Menée par les députés Julien Aubert (LR), Laure de La Raudière (UDI-Agir) et Jean-Michel Mis (LREM), la mission d’information sur les usages des blockchains a présenté un rapport d’information devant la commission des lois de l’Assemblée nationale mercredi 12 décembre. Il devrait bientôt être accessible depuis le site de la Chambre basse.
Pour les auteurs, un constat s’impose : la France ne doit pas passer à côté de ce phénomène. « Alors que nos économies connaissent une transformation accélérée grâce à la dématérialisation croissante des échanges, la France ne saurait demeurer à l’écart de l’étonnant foisonnement d’initiatives et d’innovation que suscite aujourd’hui l’affirmation du secteur des blockchains, » est-il écrit dans le rapport.
Finalement, ce texte contient vingt propositions. La dernière intéresse tout particulièrement les collectivités territoriales.

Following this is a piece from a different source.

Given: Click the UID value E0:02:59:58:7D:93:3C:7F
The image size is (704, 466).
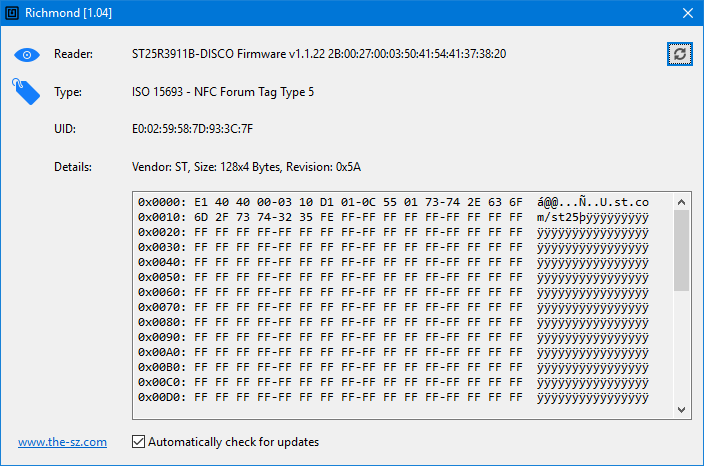Looking at the screenshot, I should coord(192,129).
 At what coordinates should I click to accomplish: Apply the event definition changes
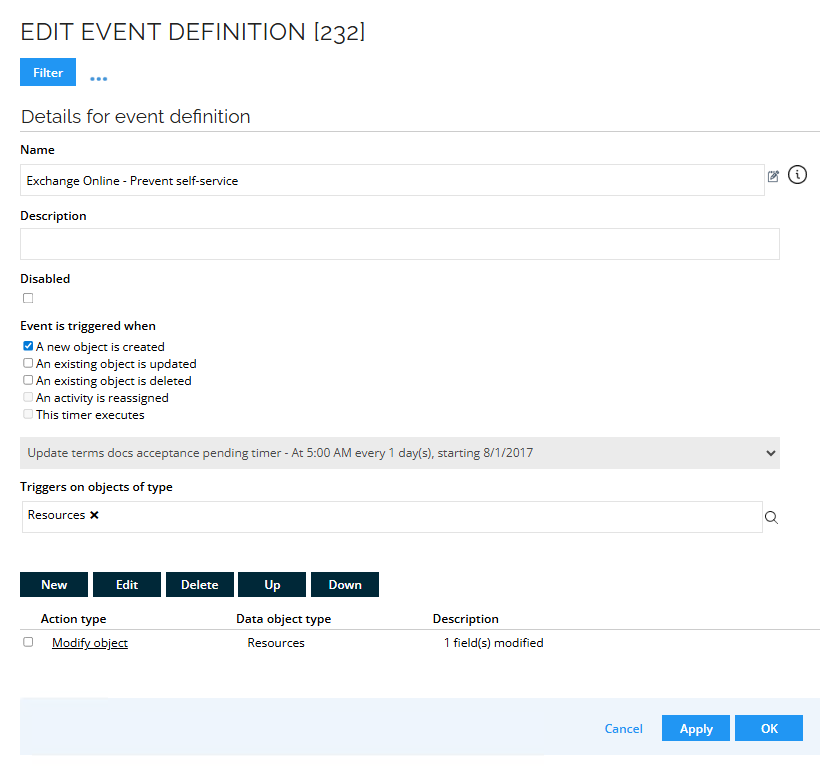click(695, 728)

Des services publics sur blockchain ?
Pour la mission d’information, les administrations doivent être des moteurs et se saisir de ce levier possible de modernisation des administrations et des services publics. A travers leur 20e et dernière proposition, ils invitent ainsi à la poursuite de la réflexion sur les chantiers de la transformation qui pourrait être conduite « dans l’amélioration des services publics grâce au potentiel de certification, de reconnaissance de l’identité numérique et d’archivage des blockchains, par exemple pour favoriser la participation citoyenne (organisation de consultations locales dématérialisées et sécurisées), pour délivrer plus rapidement des titres administratifs (carte grise, dossier médical partagé…) ou pour archiver en confiance des diplômes universitaires ».
Une conviction qu’elle tire de plusieurs exemples à travers le monde où la blockchain est déjà utilisée dans l’exercice de certaines prérogatives publiques.

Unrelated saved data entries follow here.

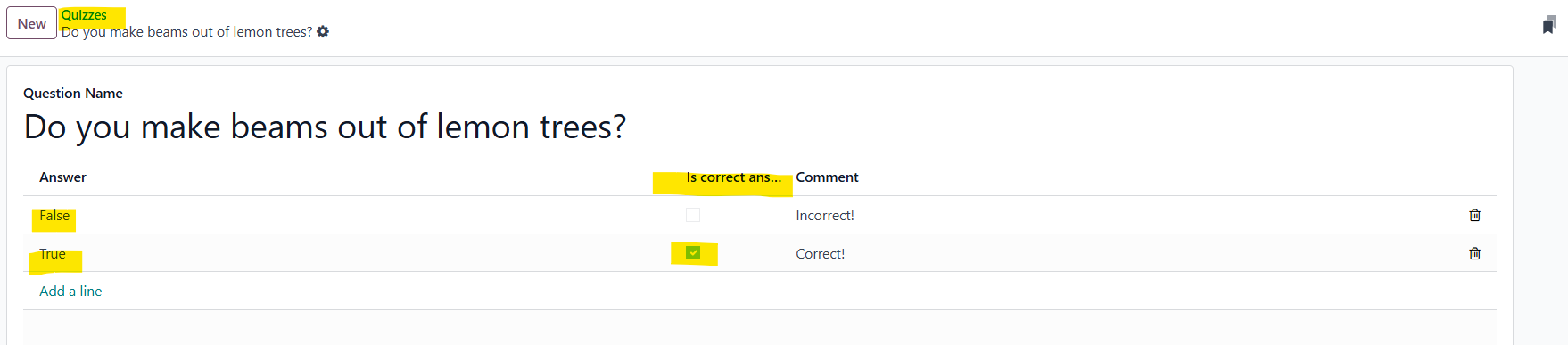The height and width of the screenshot is (345, 1568).
Task: Click the current record breadcrumb title
Action: (186, 32)

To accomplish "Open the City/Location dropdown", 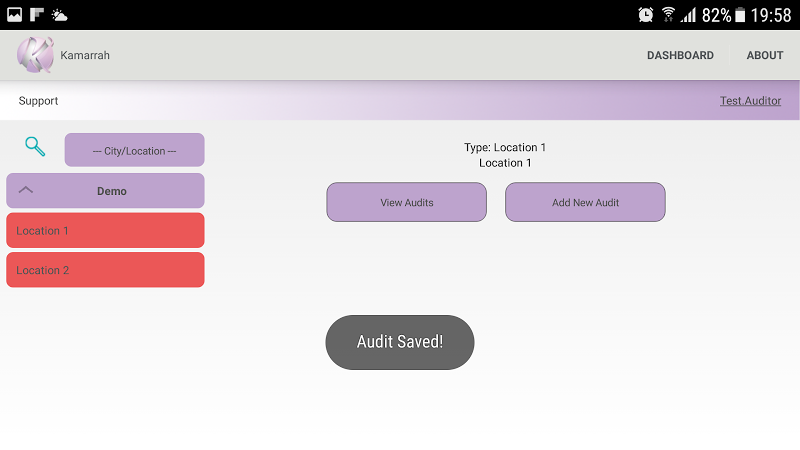I will 135,150.
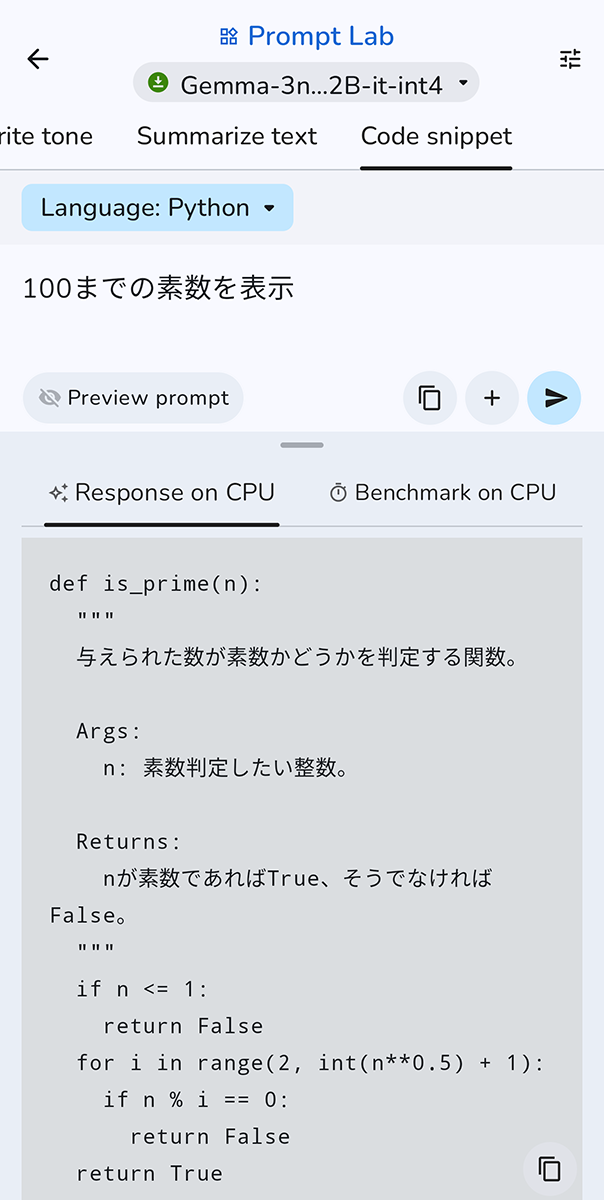Copy the code response icon
Image resolution: width=604 pixels, height=1200 pixels.
coord(549,1168)
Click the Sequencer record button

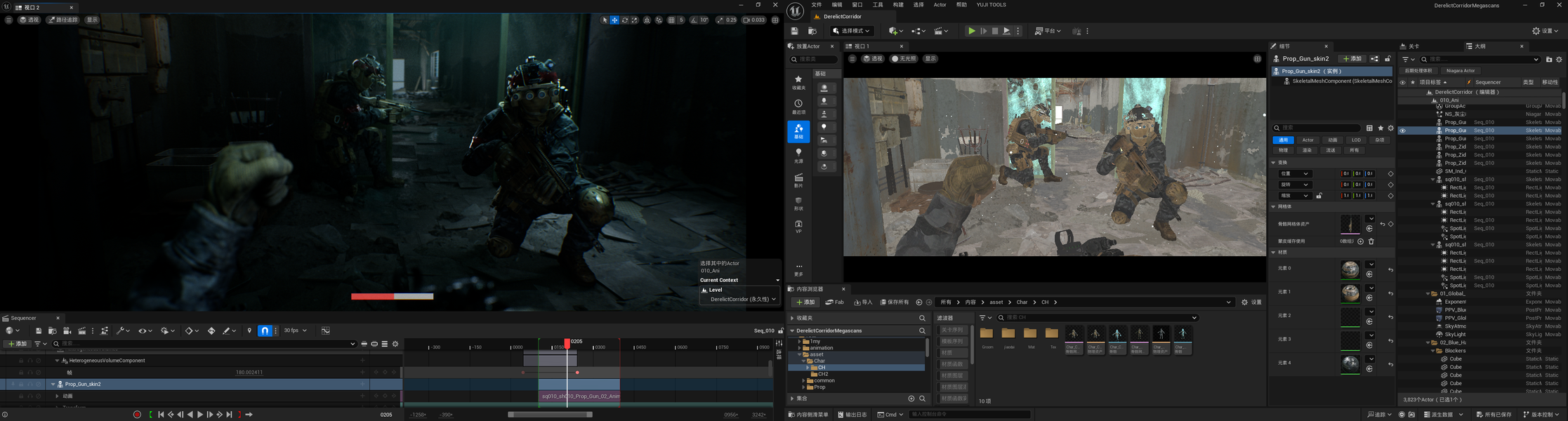coord(137,415)
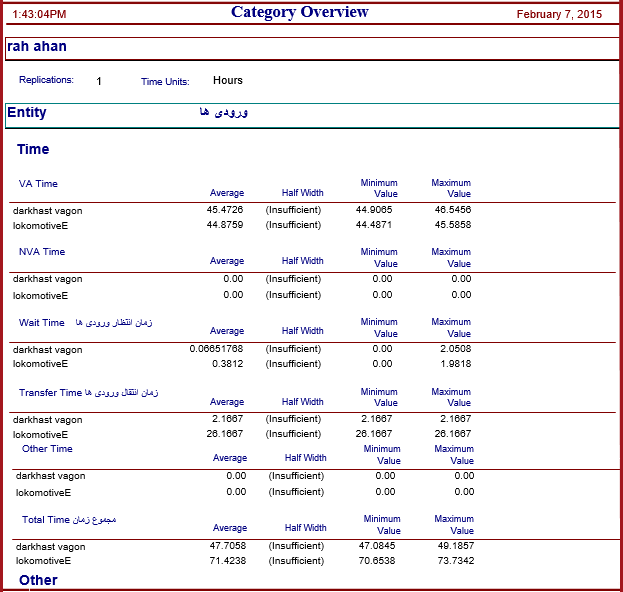Click the Replications label
This screenshot has height=592, width=623.
point(46,80)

Un remède à l’absence de cadastre
La blockchain est utilisée pour remédier à l’absence ou à la déficience d’un cadastre dans différents pays. En Géorgie, le recours à un protocole de blockchains a permis de certifier des propriétés immobilières dans des circonstances historiques troublées. De même, la tenue du registre des terres appartenant à l’État du Honduras repose aujourd’hui sur cette technologie. On signalera enfin l’initiative d’une organisation non gouvernementale au Ghana, pays dans lequel près de 90 % des terres rurales ne sont pas enregistrées sur des bases de données officielles, et où de nombreux citadins n’ont pas encore d’adresse officielle, qui a abouti à la mise en place un cadastre.

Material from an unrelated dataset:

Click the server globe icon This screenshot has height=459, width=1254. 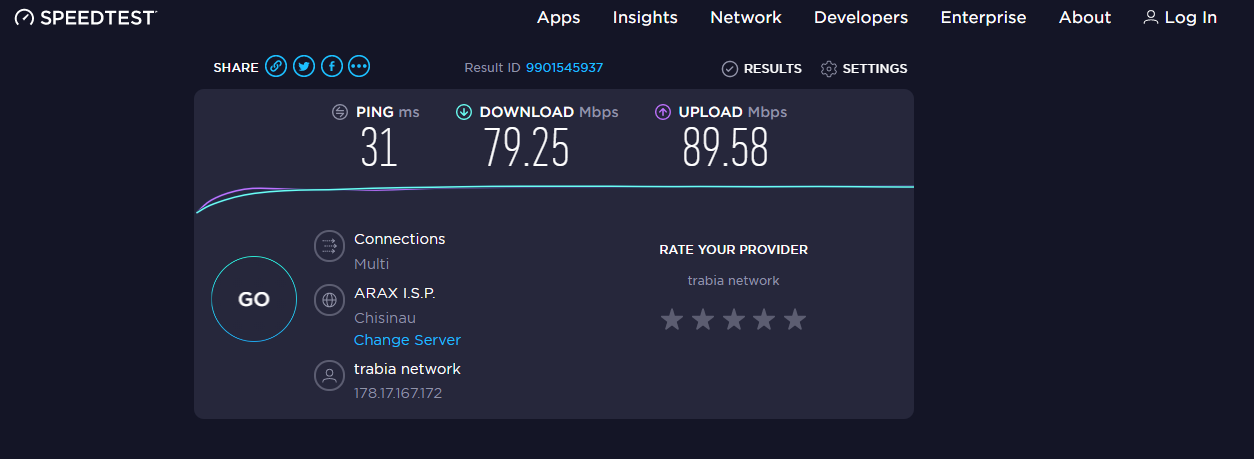pos(329,299)

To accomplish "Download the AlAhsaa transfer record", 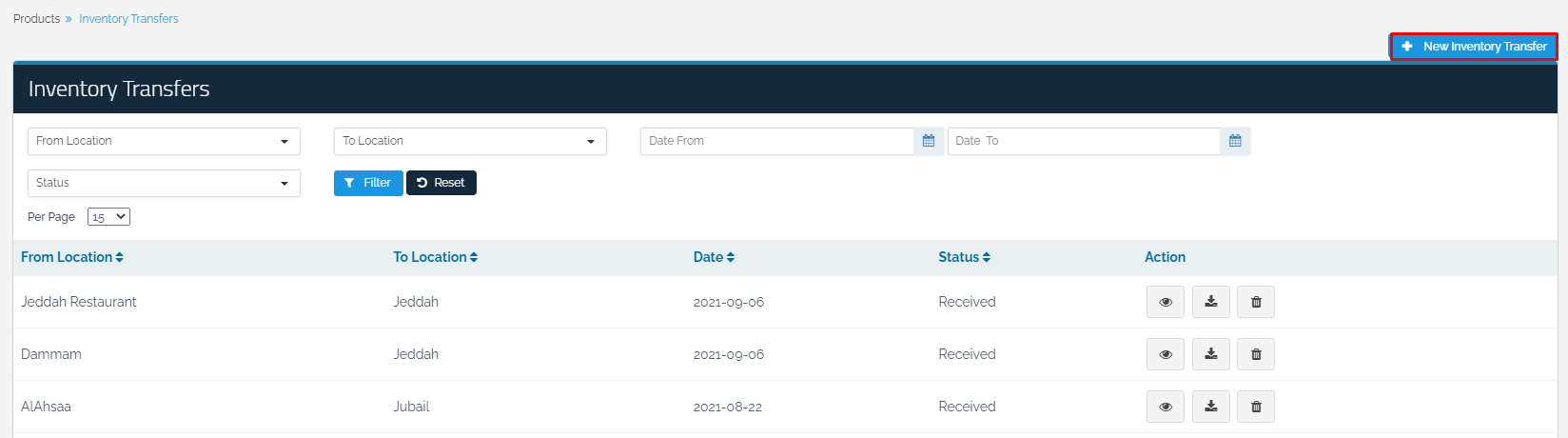I will [1210, 407].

Pour une identité numérique
Autre exemple d’utilisation de la blockchain : l’Estonie, où l’apport de la blockchain est utilisé pour la simplification des relations entre les usagers et les services publics. Cette ex-république soviétique a en effet engagé, dès le début des années 2000, « une politique fondée sur l’émission d’une carte d’identité électronique et l’interconnexion progressive de l’ensemble des bases de données numériques des services de l’État. Elle offre aujourd’hui, par l’interconnexion de 170 bases de données publiques, plus de 2 000 services à plus de 900 organisations (institutions, ministères et entreprises privées). » Depuis 2008, ces services reposent sur des blockchains, ce qui permet de vérifier la consultation ou le changement éventuel d’une donnée.
La délivrance automatique d’actes certifiés
Le canton de Genève a recours depuis 2017 à une blockchain afin d’assurer la certification des données contenues dans le registre du commerce et la délivrance d’actes certifiés de façon automatique. Le protocole Ethereum permet la délivrance d’un nombre illimité d’actes administratifs pour un coût de « production » annuel très modique, estimé à l’équivalent de 17,54 euros. Il est désormais envisagé d’employer la technologie afin d’« industrialiser » la délivrance de nombreux actes administratifs (actes de naissance, de décès, etc.).
Le canton entend par ailleurs développer l’usage de la signature électronique et de permettre l’obtention d’une identité numérique afin de rendre possible des échanges entre les résidents et ses services.
Des prémisses en Bretagne
La mission estime que ces exemples invitent « à considérer l’apport possible de la technologie des blockchains à l’organisation, ainsi qu’au fonctionnement des services publics et des administrations en France en termes de coût, d’efficacité des ressources allouées et de simplification des démarches de l’usager. »
D’ailleurs, ils ne sont pas les seuls à le penser puisqu’un atelier de travail a été lancé avec le Secrétariat général pour les affaires régionales (SGAR) de Bretagne pour réfléchir à la traçabilité des aides publiques.